Do you have a go-to bourbon you like to use?

We use two bourbons, but we're also using the Uncle Nearest here, which we love to use.

Peanut mistakes

What is the biggest mistake you find that people make when trying to cook with peanuts?

You have to think broader. [When making a] peanut butter sandwich, whether it's with bananas, or jellies, or whatever you add in, sometimes I add in apples for my son to get that nice crunch. In Africa, for example, we use the peanut butter a lot when we cook sauces. We think about it as a butter and we thicken our sauce. In Ghana, it can be a chicken stew thickened with peanut butter. In Senegal, you have mafe. You have these great dishes where peanuts are not just a side or a snack. They're integrated into the sauce.

That's something people want to start to use more on this side of the world. I love a noodle dish that you can toast your peanuts and add that creaminess to a great crunch. Chili, garlic, and peanuts work great in a noodle. As it relates, our pork ribs here, we're thinking about the barbecue sauce with peanuts, inspired a lot from Thailand and Southeast Asia. You get a great sauté with a peanut dip sauce. We're thinking global, what other countries, what other cultures would do to work really well and make a great comfort meal at home.

Texture and spice

The regular menu at Marcus Bar and Grille features the A-Town Deviled Eggs. What tips do you have for making perfect deviled eggs?

You've got to first make sure that you cook the egg to perfection, so it's firm, and getting the egg yolk out so it's nice. Cream it up so it's nice and smooth, and add that texture on top. It could be boiled peanuts, for example, or it could be chicken skin, things that you want. Great deviled eggs have layers to it where the egg's got to be cooked perfect, the creaminess of the yolks will be really nice, and then you want a garnish on top that has different contrast in terms of texture.

Your deviled eggs are also served with a homemade hot sauce. What is the key to making a successful homemade hot sauce, and do you have a preferred pepper you like to use?

One of my favorite hot sauces is more a vinaigrette than traditional hot sauce, but in Ethiopia it's called Awaze, which is really berbere that has been mixed together with oils and a little bit of vinegar, and you let it sit so it ferments a little bit. The blend between the fermentation of the smoked dried chilies and the oils makes it a perfect hot sauce.

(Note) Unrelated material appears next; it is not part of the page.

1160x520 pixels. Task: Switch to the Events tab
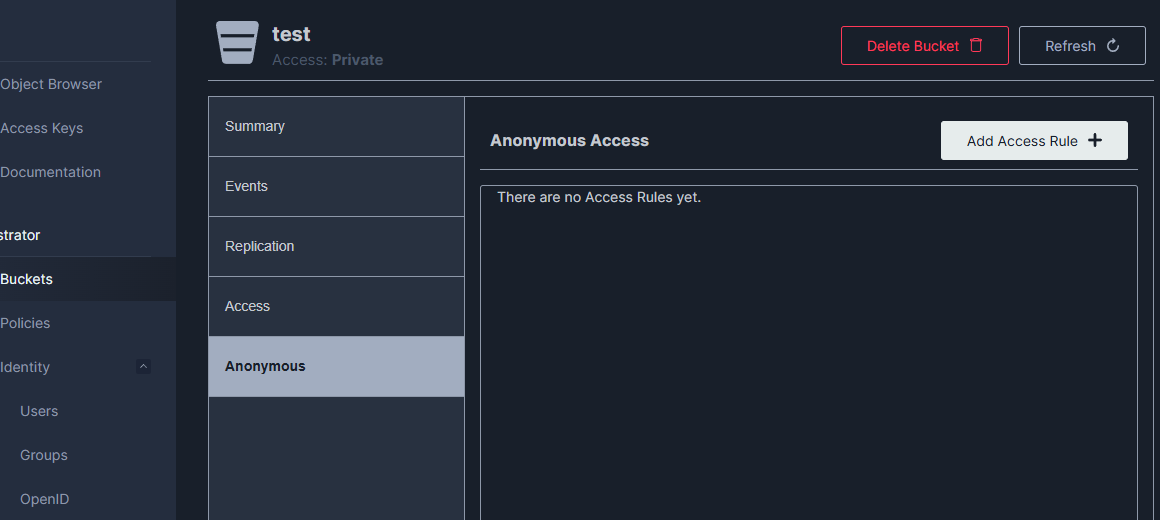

With the holidays coming up, do you have any pantry ingredients you like to keep stocked?

Yeah, the holidays are one of the best times to cook with your friends and family. I love teas, small things like pumpkin seeds, toasting them on low heat. It's nice and delicious ... also pomegranate, anything that could add textures. One of my favorite Brussels is cheese, bacon, and pomegranate, and toasted peanuts I'll put on top of that, going back almost to a Nigerian suya spice that has those flavors. It's about textures, because so much of all the cooking is about sides and making sure that the sides both visually and textually wise also pop. For caramelizing roasted Brussels, and then adding peanuts, adding pomegranates on top with a little bit of soy, gives you that perfect caramelized Brussels.

Upcoming projects

You have another restaurant opening, Metropolis. Is there an official opening date for that?

We're getting closer. I know it's going to come down to early November. We're really excited about it.

What's the menu going to be like? Is there an inspiration for that menu?

To be back where so much theater and culture is going to take place, we feel like it's a love letter to New York City and being inspired by the farmer's market and the seasonality of the city. We feel this is a New York City restaurant that we can't wait to introduce to the city.

Do you have any other restaurant openings coming on the horizon?

Right now we're focused on [and] excited to bring Metropolis to the city. We worked on it for a very long time. Chef Ed [Tinco] and I and the entire team. we worked on the menu and the beverage program, and we want to start.

Marcus Bar & Grille pop-up runs from Tuesday, October 10th to Sunday, October 15th. Reservations are available online.

This interview has been edited for clarity.